124795152 over 3 years ago

Actually, I'm interested putting in forest cover on OSM. The trouble is putting in forest cover is a lot more complicated than people would like to assume. There was an unfortunate tradition that seems to have started with a bunch of imports of very appoximate preserve boundaries in which it was assumed that the legal boundaries of the preserves were the same as the boundaries of wooded areas, which is rarely the case. Just focusing on George F. Cloutier Memorial Forest can illuminate some of the complications. First, although the area is called "Forest," the area contains several non-forested areas. There are two bodies of water, and a large area (visible on the Bing aerial imagery) where, in 2019, there was an extensive timber harvest to salvage dead trees. Most trees were, cut but many were left, leaving an area that is more meadow than forest. Connecticut Department of Energy and Environmental Protection is interested in forest cover. Maybe they have a data set that could be imported. Maybe there is some way of putting in forest cover in the form of dots instead of area boundaries.
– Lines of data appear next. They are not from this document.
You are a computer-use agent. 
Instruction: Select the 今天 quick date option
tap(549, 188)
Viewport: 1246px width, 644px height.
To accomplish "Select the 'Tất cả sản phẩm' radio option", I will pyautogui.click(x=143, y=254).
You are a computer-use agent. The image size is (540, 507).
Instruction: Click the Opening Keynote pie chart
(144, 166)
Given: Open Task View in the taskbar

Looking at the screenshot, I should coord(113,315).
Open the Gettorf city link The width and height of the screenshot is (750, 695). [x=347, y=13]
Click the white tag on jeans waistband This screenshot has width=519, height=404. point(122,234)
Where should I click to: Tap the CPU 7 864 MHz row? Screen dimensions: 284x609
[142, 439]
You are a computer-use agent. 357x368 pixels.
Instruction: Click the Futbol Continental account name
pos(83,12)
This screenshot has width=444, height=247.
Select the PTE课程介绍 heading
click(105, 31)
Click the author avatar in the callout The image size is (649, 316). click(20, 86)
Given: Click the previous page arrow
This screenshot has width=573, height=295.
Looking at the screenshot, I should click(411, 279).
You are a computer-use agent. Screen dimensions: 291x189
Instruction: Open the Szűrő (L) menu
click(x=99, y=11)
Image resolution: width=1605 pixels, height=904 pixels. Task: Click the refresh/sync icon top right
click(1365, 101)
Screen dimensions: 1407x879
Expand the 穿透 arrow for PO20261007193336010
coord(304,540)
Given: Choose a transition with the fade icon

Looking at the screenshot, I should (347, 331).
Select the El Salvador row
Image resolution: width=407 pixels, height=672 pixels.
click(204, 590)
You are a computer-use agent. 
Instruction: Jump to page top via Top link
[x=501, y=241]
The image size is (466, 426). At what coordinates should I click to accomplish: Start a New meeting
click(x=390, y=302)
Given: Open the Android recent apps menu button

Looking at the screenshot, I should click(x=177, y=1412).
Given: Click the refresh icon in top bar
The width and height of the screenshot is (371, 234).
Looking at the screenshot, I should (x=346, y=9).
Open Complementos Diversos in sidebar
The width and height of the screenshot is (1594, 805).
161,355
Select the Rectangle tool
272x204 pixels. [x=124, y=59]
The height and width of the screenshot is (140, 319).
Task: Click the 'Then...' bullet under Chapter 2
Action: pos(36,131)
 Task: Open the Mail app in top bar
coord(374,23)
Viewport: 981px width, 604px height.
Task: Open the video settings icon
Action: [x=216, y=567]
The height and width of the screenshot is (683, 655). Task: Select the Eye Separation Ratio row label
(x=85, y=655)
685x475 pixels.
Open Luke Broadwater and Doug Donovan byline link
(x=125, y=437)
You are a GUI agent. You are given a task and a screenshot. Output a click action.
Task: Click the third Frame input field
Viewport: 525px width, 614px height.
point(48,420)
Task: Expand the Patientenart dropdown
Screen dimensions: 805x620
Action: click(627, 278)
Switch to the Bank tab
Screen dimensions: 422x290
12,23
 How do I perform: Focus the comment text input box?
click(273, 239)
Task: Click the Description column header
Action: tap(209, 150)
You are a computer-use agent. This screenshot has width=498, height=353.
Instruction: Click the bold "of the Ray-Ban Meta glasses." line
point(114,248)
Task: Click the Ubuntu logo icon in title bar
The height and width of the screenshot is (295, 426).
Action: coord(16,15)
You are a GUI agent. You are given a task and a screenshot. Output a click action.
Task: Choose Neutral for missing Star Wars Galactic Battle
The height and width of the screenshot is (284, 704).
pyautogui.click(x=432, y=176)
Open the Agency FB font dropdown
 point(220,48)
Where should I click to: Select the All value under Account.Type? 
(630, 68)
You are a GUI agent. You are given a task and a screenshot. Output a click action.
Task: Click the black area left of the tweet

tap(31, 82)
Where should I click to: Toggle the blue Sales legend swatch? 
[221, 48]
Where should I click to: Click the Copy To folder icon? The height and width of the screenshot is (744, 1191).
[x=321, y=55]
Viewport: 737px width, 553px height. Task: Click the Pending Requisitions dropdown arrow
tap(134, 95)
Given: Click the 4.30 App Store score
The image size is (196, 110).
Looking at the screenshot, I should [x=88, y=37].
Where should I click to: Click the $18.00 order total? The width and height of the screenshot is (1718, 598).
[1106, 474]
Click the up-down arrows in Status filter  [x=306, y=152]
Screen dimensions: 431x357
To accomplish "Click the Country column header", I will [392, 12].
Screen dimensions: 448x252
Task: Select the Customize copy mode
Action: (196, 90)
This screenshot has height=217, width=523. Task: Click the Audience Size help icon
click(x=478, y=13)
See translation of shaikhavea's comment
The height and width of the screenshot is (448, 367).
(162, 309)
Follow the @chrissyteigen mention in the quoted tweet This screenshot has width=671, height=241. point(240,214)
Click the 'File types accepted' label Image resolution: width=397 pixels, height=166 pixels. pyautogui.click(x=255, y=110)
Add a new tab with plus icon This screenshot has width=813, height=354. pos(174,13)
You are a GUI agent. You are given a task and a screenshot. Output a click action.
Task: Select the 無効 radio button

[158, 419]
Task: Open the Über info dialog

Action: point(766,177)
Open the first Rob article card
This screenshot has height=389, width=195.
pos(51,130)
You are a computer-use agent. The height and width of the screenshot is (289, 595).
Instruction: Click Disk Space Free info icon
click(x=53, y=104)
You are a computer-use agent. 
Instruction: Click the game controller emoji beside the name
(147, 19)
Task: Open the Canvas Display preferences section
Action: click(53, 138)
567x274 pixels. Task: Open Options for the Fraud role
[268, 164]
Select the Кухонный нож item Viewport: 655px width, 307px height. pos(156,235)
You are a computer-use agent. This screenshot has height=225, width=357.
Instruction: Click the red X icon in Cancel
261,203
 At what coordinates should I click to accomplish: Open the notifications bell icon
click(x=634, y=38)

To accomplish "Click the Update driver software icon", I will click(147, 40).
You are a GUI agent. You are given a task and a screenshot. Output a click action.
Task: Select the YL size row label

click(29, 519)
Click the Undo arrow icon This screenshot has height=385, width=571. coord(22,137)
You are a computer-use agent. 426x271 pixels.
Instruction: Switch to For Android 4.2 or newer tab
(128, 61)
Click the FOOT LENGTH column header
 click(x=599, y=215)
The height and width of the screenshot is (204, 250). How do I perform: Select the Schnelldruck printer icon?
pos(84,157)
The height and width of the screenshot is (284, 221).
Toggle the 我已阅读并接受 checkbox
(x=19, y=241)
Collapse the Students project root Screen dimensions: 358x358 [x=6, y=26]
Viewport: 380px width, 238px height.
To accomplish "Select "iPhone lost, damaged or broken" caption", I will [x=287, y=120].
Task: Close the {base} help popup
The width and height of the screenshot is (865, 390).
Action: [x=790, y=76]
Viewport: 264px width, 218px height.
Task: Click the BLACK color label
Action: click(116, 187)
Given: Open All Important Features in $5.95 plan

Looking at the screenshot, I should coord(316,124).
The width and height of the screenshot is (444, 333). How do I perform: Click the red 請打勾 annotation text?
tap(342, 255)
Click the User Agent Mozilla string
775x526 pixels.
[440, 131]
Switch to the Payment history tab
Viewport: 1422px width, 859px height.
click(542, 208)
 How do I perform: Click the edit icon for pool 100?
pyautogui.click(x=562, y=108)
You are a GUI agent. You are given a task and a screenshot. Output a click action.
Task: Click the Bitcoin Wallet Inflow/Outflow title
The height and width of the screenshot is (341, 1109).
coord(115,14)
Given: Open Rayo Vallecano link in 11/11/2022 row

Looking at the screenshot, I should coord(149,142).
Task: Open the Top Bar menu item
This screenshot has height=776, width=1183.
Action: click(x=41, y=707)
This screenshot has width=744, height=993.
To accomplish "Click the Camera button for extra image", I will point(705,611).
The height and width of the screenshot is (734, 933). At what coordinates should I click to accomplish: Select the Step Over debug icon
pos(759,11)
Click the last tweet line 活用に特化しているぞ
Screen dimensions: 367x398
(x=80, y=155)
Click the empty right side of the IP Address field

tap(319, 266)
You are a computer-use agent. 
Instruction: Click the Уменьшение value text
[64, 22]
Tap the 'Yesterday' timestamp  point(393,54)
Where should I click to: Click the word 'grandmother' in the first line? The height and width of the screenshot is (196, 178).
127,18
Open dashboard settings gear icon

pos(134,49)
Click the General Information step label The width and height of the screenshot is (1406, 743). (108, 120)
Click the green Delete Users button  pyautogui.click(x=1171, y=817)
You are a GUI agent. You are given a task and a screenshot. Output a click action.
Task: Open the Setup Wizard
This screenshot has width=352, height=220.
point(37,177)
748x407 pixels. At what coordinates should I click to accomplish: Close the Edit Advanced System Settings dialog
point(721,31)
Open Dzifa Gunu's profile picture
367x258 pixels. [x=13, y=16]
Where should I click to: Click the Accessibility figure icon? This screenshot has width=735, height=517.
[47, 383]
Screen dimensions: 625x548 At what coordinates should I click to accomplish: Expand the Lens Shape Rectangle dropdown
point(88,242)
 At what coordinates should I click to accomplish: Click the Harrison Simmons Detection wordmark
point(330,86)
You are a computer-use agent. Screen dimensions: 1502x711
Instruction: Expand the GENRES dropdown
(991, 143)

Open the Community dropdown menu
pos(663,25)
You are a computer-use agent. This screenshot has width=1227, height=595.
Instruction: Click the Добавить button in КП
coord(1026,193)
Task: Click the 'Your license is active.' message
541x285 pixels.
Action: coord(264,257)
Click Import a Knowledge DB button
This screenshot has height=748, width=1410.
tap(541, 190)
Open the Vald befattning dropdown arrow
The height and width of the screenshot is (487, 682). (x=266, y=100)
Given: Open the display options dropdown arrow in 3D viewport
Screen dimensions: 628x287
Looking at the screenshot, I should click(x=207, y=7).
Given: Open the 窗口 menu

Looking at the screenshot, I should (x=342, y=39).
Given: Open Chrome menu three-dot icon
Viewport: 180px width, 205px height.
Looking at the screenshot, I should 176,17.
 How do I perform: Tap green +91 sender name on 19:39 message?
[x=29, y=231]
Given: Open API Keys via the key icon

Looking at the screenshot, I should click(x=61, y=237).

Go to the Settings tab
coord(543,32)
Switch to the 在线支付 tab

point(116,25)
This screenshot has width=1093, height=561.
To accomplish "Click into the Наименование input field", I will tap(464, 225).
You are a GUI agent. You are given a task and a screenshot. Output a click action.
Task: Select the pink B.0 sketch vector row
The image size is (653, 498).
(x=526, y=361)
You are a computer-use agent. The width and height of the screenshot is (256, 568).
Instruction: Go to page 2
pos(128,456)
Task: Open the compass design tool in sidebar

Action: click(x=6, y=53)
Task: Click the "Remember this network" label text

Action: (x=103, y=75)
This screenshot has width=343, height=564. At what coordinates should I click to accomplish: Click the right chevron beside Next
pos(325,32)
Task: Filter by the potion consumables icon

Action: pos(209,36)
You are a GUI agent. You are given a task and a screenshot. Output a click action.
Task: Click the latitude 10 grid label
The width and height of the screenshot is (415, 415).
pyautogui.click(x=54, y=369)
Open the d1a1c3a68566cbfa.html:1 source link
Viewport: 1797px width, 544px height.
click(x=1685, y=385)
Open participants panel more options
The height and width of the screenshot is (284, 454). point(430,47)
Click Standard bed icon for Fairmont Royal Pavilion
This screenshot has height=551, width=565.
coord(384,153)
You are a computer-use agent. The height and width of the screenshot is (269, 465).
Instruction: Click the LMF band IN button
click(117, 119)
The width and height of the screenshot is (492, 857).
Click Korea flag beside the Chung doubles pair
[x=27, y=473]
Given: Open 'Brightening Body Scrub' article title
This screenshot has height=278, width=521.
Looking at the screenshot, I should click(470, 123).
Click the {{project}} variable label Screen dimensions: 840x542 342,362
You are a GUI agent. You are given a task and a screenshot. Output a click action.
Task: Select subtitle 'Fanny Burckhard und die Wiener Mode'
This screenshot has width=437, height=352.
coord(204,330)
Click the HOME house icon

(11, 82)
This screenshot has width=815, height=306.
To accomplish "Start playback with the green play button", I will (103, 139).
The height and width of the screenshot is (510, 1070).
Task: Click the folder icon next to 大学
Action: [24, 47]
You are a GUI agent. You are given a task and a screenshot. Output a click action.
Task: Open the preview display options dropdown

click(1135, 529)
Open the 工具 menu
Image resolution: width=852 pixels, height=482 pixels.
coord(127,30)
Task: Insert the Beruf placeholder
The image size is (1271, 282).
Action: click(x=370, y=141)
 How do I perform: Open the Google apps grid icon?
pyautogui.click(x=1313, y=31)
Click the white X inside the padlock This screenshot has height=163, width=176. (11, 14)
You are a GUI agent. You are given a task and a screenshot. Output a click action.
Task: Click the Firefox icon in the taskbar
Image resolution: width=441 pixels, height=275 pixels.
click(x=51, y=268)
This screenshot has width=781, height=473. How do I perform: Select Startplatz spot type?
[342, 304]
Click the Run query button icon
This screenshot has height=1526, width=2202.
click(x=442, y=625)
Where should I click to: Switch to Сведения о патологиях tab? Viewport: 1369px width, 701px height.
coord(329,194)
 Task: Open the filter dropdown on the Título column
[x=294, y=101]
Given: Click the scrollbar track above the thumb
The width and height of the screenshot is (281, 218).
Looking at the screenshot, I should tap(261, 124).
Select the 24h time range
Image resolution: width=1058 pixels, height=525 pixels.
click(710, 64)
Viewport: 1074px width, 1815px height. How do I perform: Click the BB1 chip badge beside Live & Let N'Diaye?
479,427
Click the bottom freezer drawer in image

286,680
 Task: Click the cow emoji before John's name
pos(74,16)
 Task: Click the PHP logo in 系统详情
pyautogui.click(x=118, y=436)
113701744 over 3 years ago

highway=track with tracktype=grade1 renders as a solid brown line on www.openstreetmap.org, which I think pretty clearly indicates to viewers that the road is unpaved. I use that combination of tags when the road is unpaved but sufficiently improved that a standard car could drive on it.

118931939 over 3 years ago

I just attempted to put in the Williams-Gurski Open Space boundaries more accurately than they were previously shown. I retained the Williams Park, School Park and Gurski Farm sub-sets of Williams-Gurski Open Space.

117853638 almost 4 years ago

This section of Hamden has several north-south corridors that have road names on the town website, but have no roads, or even traces of past roads, in the corridors. I only wanted to show the corridor labeled "High Rock Road" to show that a particular tract was not public land. The eastern border of the private tract is formed by the High Rock Road corridor. Now, a track goes through the private land, and the private land is not posted "No Trespassing."

93384914 about 5 years ago

From http://goshen.mapxpress.net/ags_map/ , the Town of Goshen property map, it looks like the falls is on private property, but probably viewable from Goshen Land Trust property, which I put onto OSM.

84477940 over 5 years ago

People are welcome to put those tags in, if they want to. My focus was putting in tags so that people looking at www.openstreetmap.org would be able to see what the situation was with the trails in the vicinity of Humaston Brook Falls. I think it's unreasonable to expect that people will click on each element to see what tags may have been entered for each element. The names will appear, not only on www.openstreetmap.org, but on AllTrails which is how most people see my stuff. The "correct" tags would not be apparent, I don't think. Maybe a trip to Humaston Brook Falls would make everything more clear. It's a beautiful set of cascades on state land.

84497817 over 5 years ago

I struggled with what the best approach would be to present the pertinent information in this case for people who want to visit the very-hard-to-to-get-to Humaston Brook Falls. I wanted to show a doable bushwhack route. Many routes through the woods with no trails look doable on a map, but, on the ground, one finds that there are cliffs, swamps, thickets, or other obstacles. I chose my route back from the falls as the best, although it was longer than my route out. My route out had too much wetland, and mountain laurel thickets. I thought the name, "2020-4-30 bushwhack route (no path)" was sufficiently unambiguous so that people would know not to expect a trail.